#### TEXTAUSZUG:
____________
27.07.2021

Der Mercedes-Benz W140 – “The World Car 1992” ist nun auch ein Oldtimer!

Bis heute vereint die Mercedes-Benz S-Klasse Luxus, Sportlichkeit und Leistung in einem. Den Grundstein dafür legte ab 1991 der W140, mit dem auch Bundeskanzler Helmut Kohl während seiner Amtszeit in Bonn durch die Republik kutschiert wurde. Die S-Klasse W140 maß über 5 Meter Länge und steckte voll begeisternder Technik, um den Komfort so hoch wie möglich zu gestalten. Von dieser Ikone der 1990er-Jahre, die auch als das beste Auto der Welt bezeichnet wurde, sind bereits in den ersten 9 Monaten 48.000 Stück ausgeliefert worden. Die Markteinführung von Kohls Staatskarosse liegt dieses Jahr nun 30 Jahre zurück und der W140 reiht sich ein in die Riege der Oldtimer, aber ist es der Zwölfzylinder-Motor die wuchtige Größe oder das edle und luxuriöse Design der S-Klasse aus den 90ern, was bis heute für Faszination sorgt? Wir haben uns anlässlich des neuen Jubilars im #clubderoldies für die auf Spurensuche begeben.
____________
#### VORLIEGENDE ANGABEN:
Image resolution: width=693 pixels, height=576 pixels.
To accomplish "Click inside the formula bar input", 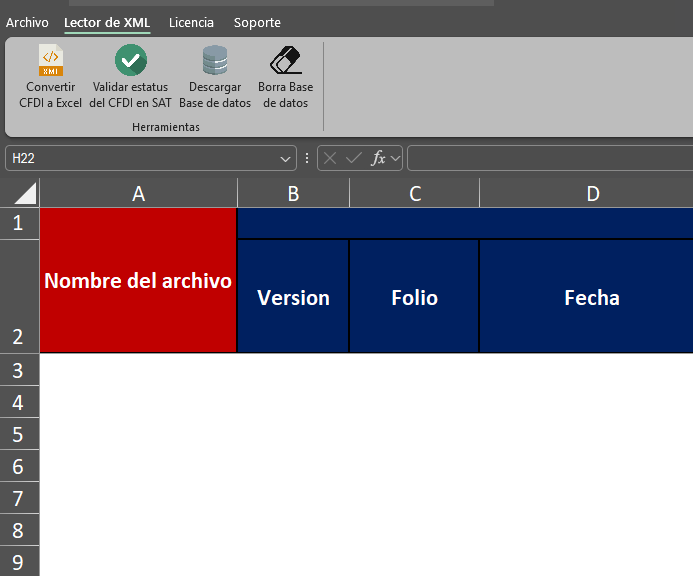I will tap(550, 158).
____________
Gib den Textauszug über den Mercedes-Benz W140 vollständig und wortgetreu wieder. Das Material stammt aus einer anderen Quelle als der Text.

27.07.2021

Der Mercedes-Benz W140 – “The World Car 1992” ist nun auch ein Oldtimer!

Bis heute vereint die Mercedes-Benz S-Klasse Luxus, Sportlichkeit und Leistung in einem. Den Grundstein dafür legte ab 1991 der W140, mit dem auch Bundeskanzler Helmut Kohl während seiner Amtszeit in Bonn durch die Republik kutschiert wurde. Die S-Klasse W140 maß über 5 Meter Länge und steckte voll begeisternder Technik, um den Komfort so hoch wie möglich zu gestalten. Von dieser Ikone der 1990er-Jahre, die auch als das beste Auto der Welt bezeichnet wurde, sind bereits in den ersten 9 Monaten 48.000 Stück ausgeliefert worden. Die Markteinführung von Kohls Staatskarosse liegt dieses Jahr nun 30 Jahre zurück und der W140 reiht sich ein in die Riege der Oldtimer, aber ist es der Zwölfzylinder-Motor die wuchtige Größe oder das edle und luxuriöse Design der S-Klasse aus den 90ern, was bis heute für Faszination sorgt? Wir haben uns anlässlich des neuen Jubilars im #clubderoldies für die auf Spurensuche begeben.